Document extract:
U.K. court declares that California civil confinement law constitutes a 'flagrant abuse' of human rights

|The Volokh Conspiracy |

In 2004, Roger Giese was arrested in California and charged with a number of serious sexual offenses allegedly committed against an adolescent boy during a four-year period when the boy was under age 14. While out on bail, he fled to England; when he didn't show up for his trial, a warrant for his arrest was issued. In England, he took on a new identity and a new life—even founding a successful PR firm in Hampshire—and remained undetected by U.S. authorities for several years. In 2014, U.S. agents tracked him down and filed a request to U.K. authorities that he be arrested and extradited to the United States to stand trial.

It's a fairly routine procedure—but here, the magistrate judge denied the extradition request, and the appellate court (the High Court of Justice, Queen's Bench Division) recently upheld the denial.

The court held that extradition was inappropriate because (a) there was a "real risk" that, upon his return to the United States, Giese would be subject to California's procedures allowing for "civil commitment"—in the court's words, "indeterminate confinement in a secure facility which may be imposed in civil proceedings against a person who has been convicted of, and who has served his sentence for, certain types of sexual offence and who is deemed to be mentally ill and dangerous"—and (b) that this would result in a "flagrant denial" of his rights under the European Convention on Human Rights.

[More specifically, Art. 5 of the ECHR permits a "deprivation of liberty" only in certain specified cases, one of which is "the lawful detention … of persons of unsound mind …" But California's procedures, which the court parsed quite carefully, cast a much wider net than is permitted under this "unsound mind" exception.

"[W]hilst those of 'unsound mind' for the purposes of Article 5 may well [be] liable to civil commitment [under CA law], in the latter case the net is cast widely, and those with a mental diagnosis which falls far short of 'unsound mind' are likely to be committed." The court noted "testimony from experts on civil commitment practices in California" which showed that "California state law allows for an individual to be civilly committed just because he does not 'think correctly'," and that while this can "include severe mental disorder," it can also cover "people who just make the wrong decisions …" Furthermore, the California medical professionals responsible for identifying those "sexually violent predators" who are likely to commit future crimes have a "great deal of latitude" in making their determinations, and Giese could be civilly committed based only on a determination that he has a vaguely defined "antisocial behavior disorder."]

I've blogged about these grotesque and Kafkaesque—Keysey-esque, one is tempted to say—civil commitment statutes before, in the context of several recent cases (in Missouri and Minnesota) in which they have been declared to violate the Due Process Clause of the U.S. Constitution. I'm hopeful that this latest decision—the second time (see Sullivan v Government of USA [2012] EWHC 1680 (Admin)) that a U.K. court has found that U.S. civil commitment procedures violate basic human rights—though from a foreign court interpreting foreign law, will add to the weight and persuasiveness of the constitutional challenges to these schemes. [Calling Justice Breyer!]

Instructions to follow:
Answer these questions using the article on the Giese extradition case:
1. In what year did U.S. agents track Giese down in England?
2. Which article of the European Convention on Human Rights permits a "deprivation of liberty" only in certain specified cases?
3. In which two states have civil commitment statutes been declared to violate the Due Process Clause of the U.S. Constitution?
The items that follow come from a different source than the text above.

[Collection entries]
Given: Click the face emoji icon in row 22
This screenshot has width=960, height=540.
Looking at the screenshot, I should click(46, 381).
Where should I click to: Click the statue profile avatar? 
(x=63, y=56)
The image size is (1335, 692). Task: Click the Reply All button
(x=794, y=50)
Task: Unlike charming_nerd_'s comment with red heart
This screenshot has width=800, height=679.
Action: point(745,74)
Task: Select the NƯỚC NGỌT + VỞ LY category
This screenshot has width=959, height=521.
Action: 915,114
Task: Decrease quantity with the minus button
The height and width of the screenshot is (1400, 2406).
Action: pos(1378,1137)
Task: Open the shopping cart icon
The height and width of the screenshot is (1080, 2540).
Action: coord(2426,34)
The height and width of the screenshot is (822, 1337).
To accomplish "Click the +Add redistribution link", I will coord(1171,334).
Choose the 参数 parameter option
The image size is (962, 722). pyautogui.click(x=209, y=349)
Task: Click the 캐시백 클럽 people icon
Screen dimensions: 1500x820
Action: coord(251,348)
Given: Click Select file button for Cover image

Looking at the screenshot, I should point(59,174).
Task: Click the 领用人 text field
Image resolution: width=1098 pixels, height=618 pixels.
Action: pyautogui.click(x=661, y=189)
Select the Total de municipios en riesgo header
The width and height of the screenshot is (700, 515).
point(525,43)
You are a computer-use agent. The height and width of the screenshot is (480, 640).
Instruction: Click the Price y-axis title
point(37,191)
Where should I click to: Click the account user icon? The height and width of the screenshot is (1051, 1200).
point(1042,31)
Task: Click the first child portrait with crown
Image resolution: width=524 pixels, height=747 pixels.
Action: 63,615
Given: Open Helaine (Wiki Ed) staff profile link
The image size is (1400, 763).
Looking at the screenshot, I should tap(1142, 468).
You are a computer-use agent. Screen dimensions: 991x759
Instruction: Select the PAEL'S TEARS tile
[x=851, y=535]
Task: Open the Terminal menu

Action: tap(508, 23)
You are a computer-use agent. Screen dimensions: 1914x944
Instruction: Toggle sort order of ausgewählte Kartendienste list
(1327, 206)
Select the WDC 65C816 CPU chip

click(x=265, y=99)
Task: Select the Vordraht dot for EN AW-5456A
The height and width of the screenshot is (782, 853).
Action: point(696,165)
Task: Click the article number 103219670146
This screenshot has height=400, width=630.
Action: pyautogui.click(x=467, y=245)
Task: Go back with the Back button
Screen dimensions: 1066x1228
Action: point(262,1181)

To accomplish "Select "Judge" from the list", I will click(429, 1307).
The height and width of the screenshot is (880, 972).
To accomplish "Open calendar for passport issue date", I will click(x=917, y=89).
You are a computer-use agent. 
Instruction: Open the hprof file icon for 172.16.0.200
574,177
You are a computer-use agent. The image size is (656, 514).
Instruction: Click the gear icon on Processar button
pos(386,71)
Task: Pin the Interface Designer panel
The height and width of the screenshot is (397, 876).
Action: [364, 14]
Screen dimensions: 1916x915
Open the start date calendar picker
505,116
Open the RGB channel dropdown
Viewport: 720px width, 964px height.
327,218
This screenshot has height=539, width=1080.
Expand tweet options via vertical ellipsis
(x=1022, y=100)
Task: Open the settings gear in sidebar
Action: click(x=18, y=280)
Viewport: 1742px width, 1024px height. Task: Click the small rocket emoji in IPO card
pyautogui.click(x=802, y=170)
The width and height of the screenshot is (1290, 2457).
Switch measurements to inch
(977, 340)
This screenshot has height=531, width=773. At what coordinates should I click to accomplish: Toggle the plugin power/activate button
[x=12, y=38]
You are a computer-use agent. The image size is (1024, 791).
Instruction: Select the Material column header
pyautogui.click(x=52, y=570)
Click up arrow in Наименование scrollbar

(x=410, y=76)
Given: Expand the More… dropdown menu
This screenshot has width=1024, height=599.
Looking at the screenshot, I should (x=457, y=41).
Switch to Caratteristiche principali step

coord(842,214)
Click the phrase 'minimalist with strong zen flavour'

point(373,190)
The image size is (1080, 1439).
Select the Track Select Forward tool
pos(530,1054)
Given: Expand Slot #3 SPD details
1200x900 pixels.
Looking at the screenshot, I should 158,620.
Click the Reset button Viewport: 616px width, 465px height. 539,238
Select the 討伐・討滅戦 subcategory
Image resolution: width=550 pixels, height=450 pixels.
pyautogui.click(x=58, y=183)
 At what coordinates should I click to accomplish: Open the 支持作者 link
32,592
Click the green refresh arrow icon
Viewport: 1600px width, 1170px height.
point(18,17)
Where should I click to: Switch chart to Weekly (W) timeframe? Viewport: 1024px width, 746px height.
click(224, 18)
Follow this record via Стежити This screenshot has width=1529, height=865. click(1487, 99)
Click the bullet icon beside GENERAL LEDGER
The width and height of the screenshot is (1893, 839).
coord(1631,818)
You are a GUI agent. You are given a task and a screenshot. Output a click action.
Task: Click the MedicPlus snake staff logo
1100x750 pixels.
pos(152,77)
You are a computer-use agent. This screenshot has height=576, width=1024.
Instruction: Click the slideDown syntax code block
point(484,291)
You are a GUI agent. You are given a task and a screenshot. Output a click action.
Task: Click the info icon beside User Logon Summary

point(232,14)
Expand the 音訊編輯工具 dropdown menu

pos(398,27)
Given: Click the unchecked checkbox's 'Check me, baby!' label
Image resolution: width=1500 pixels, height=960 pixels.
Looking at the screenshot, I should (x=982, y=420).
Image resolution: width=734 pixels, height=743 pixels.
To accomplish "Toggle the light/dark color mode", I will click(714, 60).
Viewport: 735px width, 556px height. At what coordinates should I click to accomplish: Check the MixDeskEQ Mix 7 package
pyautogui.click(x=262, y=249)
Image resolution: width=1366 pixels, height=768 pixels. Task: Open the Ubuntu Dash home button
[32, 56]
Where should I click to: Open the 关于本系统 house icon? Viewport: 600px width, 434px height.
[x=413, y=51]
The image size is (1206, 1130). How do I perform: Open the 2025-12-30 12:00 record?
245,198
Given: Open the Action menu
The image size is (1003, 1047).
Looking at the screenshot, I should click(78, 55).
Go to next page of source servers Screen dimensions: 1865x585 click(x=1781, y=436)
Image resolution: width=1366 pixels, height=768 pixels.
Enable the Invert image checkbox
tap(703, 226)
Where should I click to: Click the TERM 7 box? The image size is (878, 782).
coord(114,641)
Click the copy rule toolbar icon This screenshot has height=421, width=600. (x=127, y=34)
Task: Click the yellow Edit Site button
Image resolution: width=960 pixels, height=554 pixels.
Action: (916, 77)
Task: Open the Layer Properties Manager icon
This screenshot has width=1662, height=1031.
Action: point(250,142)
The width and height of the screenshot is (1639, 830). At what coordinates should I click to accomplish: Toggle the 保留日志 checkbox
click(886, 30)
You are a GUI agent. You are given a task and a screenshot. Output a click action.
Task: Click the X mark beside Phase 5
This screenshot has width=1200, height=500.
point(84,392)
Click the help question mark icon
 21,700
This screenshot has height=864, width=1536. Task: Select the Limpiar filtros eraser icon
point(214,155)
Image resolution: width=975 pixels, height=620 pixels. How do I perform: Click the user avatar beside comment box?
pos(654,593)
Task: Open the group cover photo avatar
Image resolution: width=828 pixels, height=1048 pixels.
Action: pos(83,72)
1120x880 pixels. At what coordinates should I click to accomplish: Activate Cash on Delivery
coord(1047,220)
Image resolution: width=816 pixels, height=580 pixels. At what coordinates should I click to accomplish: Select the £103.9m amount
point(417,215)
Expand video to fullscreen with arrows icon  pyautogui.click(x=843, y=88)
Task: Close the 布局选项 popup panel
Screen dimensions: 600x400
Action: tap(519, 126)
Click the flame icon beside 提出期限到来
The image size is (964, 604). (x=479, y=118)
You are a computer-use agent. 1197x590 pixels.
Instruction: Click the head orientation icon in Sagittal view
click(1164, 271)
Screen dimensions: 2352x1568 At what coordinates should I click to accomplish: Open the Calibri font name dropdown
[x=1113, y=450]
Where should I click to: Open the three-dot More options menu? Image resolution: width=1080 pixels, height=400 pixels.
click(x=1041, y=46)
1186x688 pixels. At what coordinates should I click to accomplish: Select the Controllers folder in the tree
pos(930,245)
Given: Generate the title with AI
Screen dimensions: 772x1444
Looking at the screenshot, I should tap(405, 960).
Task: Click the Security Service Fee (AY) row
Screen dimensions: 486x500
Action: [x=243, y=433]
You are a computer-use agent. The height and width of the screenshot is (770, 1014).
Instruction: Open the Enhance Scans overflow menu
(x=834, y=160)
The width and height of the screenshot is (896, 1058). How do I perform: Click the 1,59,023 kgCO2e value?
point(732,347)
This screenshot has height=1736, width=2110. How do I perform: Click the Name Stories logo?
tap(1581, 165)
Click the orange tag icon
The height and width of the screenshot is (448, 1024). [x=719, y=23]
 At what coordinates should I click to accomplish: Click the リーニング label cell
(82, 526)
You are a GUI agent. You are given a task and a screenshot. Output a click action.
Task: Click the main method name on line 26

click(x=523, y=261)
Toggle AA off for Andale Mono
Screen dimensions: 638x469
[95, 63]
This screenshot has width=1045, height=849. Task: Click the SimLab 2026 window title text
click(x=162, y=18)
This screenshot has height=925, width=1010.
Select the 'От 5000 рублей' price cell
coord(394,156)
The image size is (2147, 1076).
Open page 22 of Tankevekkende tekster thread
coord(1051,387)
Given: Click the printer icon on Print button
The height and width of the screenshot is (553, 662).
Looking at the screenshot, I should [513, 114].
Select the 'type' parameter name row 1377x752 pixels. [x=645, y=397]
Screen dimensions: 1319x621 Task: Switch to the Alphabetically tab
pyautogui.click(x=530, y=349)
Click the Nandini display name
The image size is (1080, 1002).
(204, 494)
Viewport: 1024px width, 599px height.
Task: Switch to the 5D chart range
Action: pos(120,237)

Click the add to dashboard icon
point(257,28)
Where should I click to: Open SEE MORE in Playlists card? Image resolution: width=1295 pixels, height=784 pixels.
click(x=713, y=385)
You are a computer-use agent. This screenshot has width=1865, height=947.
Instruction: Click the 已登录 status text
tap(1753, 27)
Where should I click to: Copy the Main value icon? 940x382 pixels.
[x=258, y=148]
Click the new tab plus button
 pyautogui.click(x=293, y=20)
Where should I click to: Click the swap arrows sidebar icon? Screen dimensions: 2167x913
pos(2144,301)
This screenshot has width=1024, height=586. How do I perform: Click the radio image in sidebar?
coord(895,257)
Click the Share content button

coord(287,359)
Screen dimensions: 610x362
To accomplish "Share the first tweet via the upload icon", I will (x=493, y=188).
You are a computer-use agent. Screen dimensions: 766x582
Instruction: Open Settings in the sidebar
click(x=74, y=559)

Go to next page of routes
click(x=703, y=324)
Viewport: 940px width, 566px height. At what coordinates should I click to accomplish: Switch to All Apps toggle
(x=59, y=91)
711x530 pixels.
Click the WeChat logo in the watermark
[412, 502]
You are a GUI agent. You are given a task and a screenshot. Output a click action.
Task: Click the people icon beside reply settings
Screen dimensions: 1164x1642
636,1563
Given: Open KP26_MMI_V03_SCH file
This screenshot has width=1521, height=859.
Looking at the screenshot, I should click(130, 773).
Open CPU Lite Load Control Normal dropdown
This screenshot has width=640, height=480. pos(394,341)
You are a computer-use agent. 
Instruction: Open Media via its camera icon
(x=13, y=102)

Answer space:
1. 2014
2. Article 5
3. Missouri and Minnesota